L’affaire avait choqué le pays à l’époque, relançant les débats sur la régulation des réseaux sociaux et la responsabilité des plateformes dans les interactions entre utilisateurs vulnérables. Shiraishi n’avait pas contesté les charges retenues contre lui lors de son procès, affirmant ne ressentir aucun remords.
La dernière exécution au Japon remontait à juillet 2022, lorsqu’un homme avait été pendu pour une attaque meurtrière à l’arme blanche perpétrée en 2008 dans le quartier tokyoïte d’Akihabara. Le pays maintient une application stricte de la peine capitale, malgré les critiques récurrentes des organisations de défense des droits de l’homme, notamment pour le secret entourant les exécutions et l’absence de préavis pour les condamnés.

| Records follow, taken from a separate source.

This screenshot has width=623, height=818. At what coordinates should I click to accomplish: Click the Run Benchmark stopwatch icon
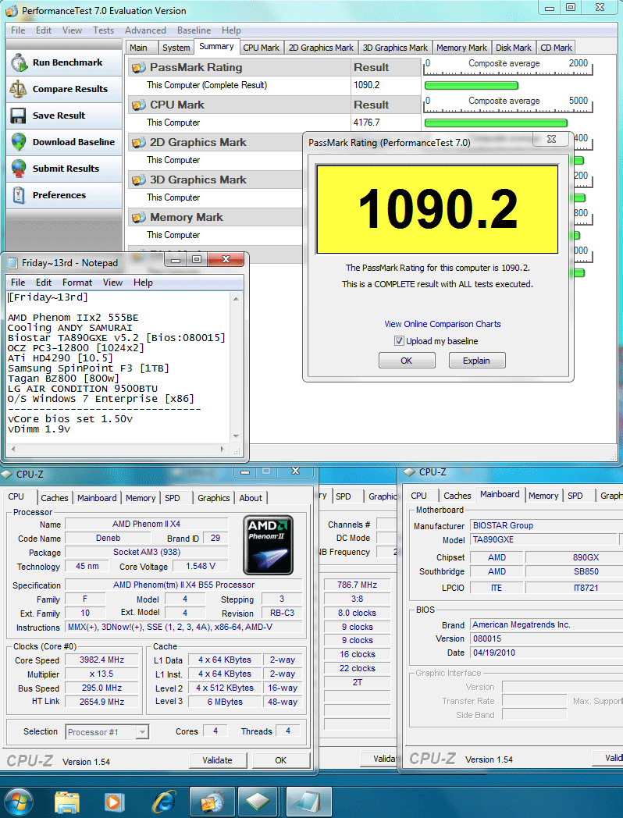(19, 62)
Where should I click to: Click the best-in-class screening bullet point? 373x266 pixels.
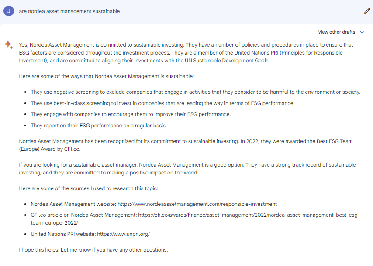click(163, 103)
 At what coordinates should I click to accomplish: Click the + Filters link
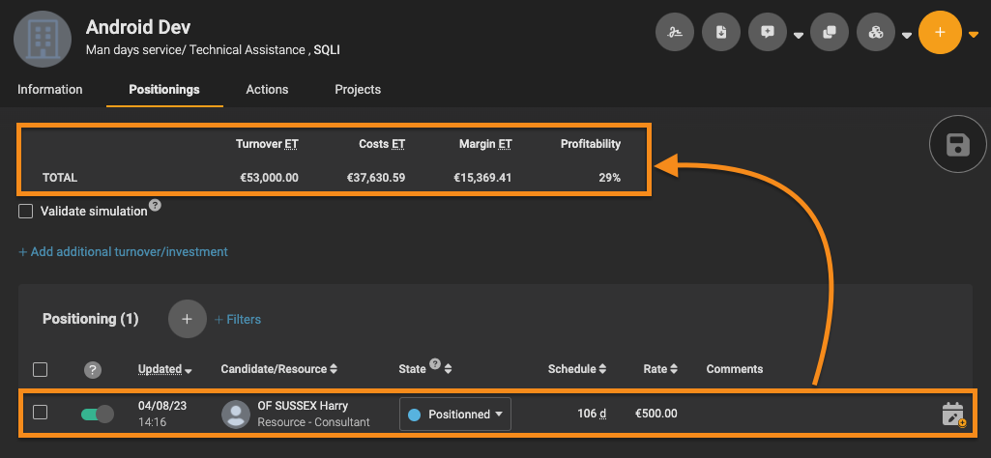coord(238,320)
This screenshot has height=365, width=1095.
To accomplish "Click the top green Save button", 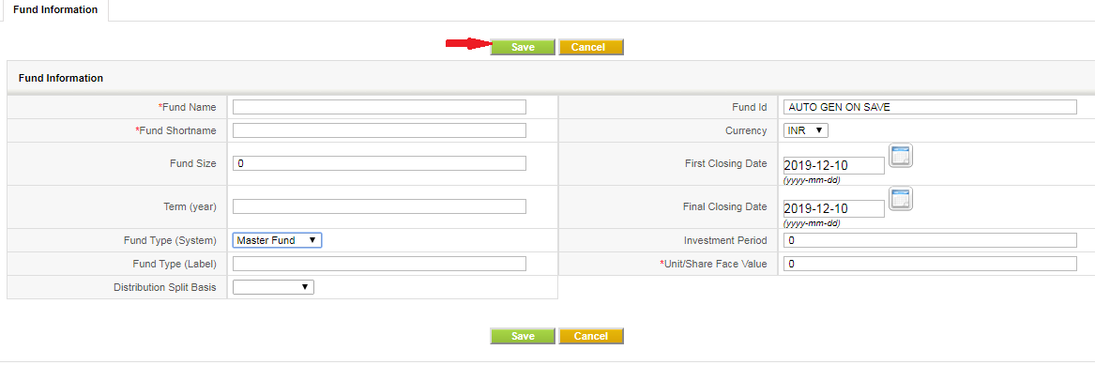I will click(x=523, y=48).
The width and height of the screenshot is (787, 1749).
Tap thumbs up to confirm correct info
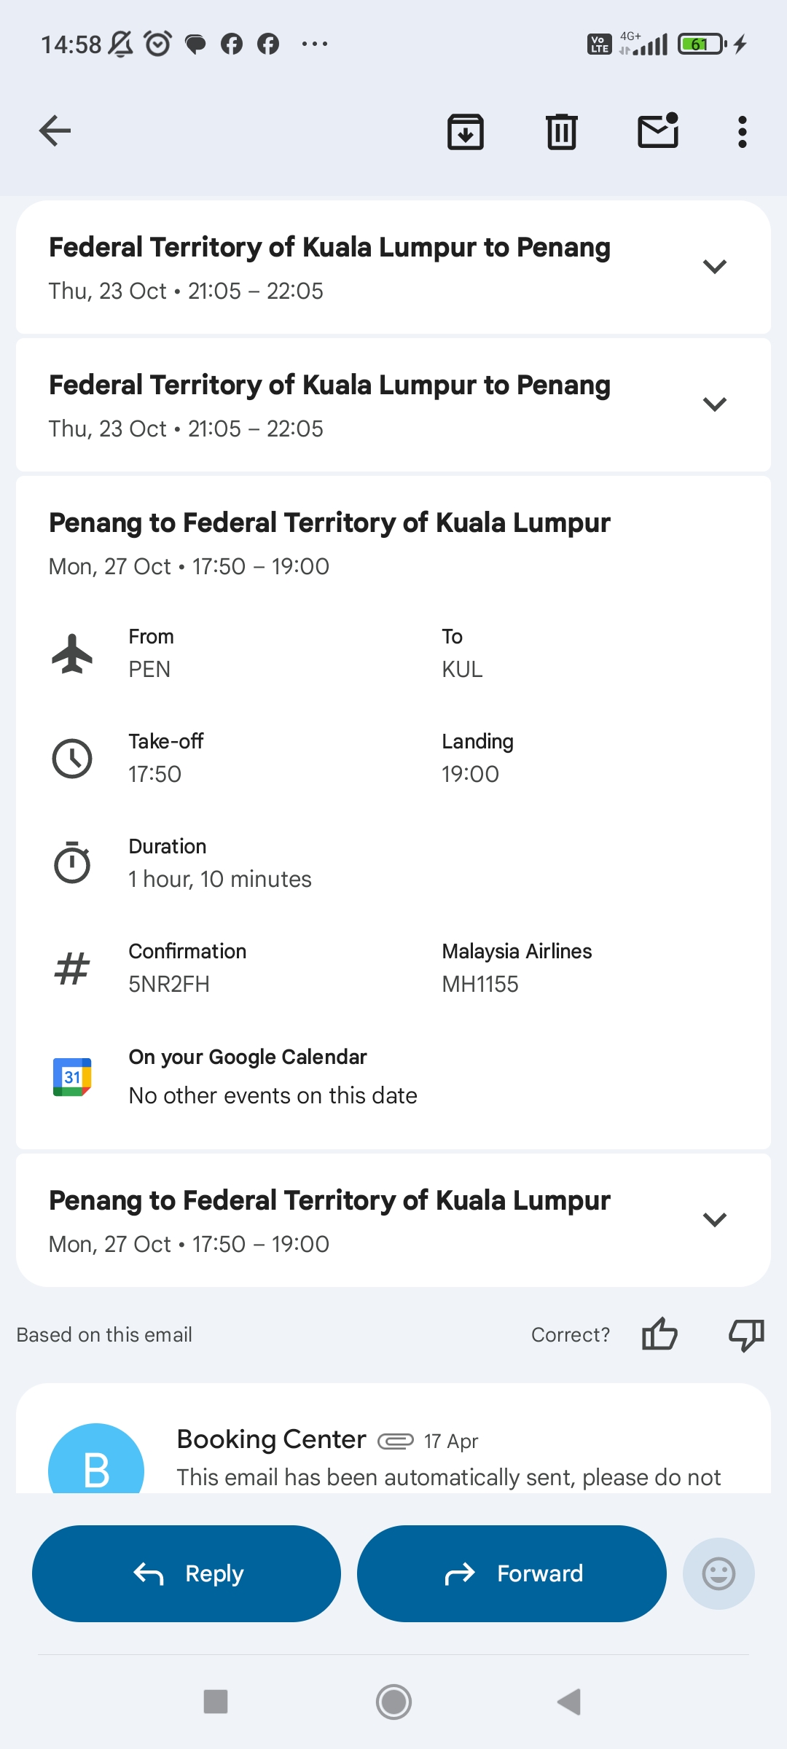(x=659, y=1334)
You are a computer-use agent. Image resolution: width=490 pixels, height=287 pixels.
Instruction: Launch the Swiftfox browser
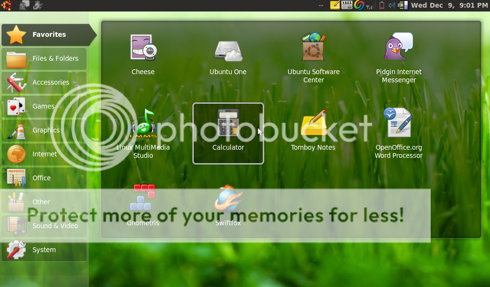click(228, 201)
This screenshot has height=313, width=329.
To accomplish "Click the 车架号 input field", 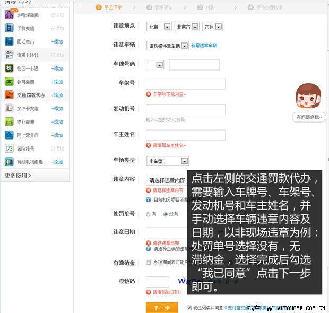I will click(x=185, y=84).
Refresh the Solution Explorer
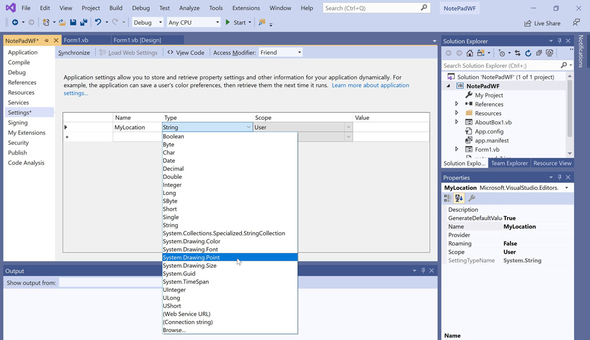Image resolution: width=590 pixels, height=340 pixels. [x=528, y=53]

En septembre dernier, un tribunal japonais avait acquitté Iwao Hakamada, un ancien boxeur professionnel injustement condamné à mort, qui avait passé plus de cinquante ans dans le couloir de la mort, relançant les critiques sur le système judiciaire nippon. Selon Amnesty International, le Japon fait partie des rares démocraties industrialisées à maintenir activement la peine de mort, en la pratiquant exclusivement par pendaison.